It’s been exactly 498 days since I have written in this blog of mine.  It’s been a rollercoaster of a year and a half, with super high highs and deep low lows.  I’m happy to say I’ve recently been able to get off and catch my breath, which is good because I was starting to get super nauseous.

I can go into at another time, but 2017 was especially tough for me.  It was the year that wasn’t. It was not fun. It was not a year of growth. It was not good. It just… wasn’t.  

For example, in the fall of 2017, a friend asked me how things were going at school.  Without even thinking. I replied, “I’m in the sunken place,” cueing a Get Out reference.  I gasped and slapped my hands over my mouth at my response, but that’s how I honestly felt at that time while teaching at OPRF.  My voice was silenced by racial equity leadership, and I was made to feel like I was no longer welcome to teach there by administration.  Even with new additions to the school, it was clear that I was not going to be allowed to do racial equity work at OPRF, and I started to spiral.  It’s hard to feel like you don’t belong in a place that used to be your home.
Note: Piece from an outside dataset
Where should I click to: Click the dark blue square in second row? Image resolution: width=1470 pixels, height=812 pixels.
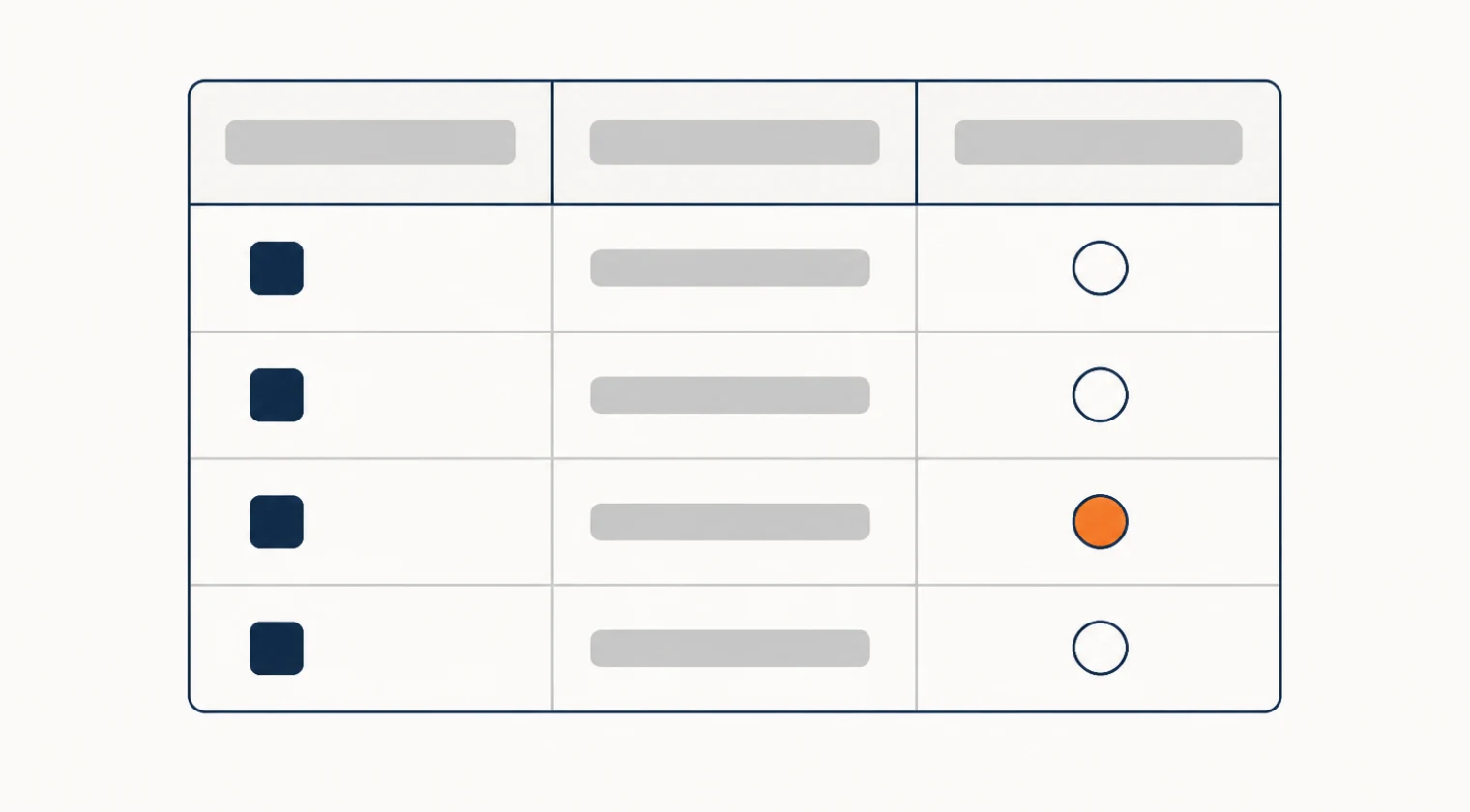click(277, 394)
And so I struggled with mental health, and even with therapy and changes in medication, it felt like I was sinking.  And then 2018 came along, thank goodness.

2017 definitely taught me patience and pain, but thank u, next.

So onto the goodness of 2018.  There were three major life events that have really taken the bitterness out of the sadness of the year before (I’ll put more amazing events in the pictures).   I’m starting to transition from simply surviving to genuinely thriving, and for this, I am more grateful than I am able to express in the English language.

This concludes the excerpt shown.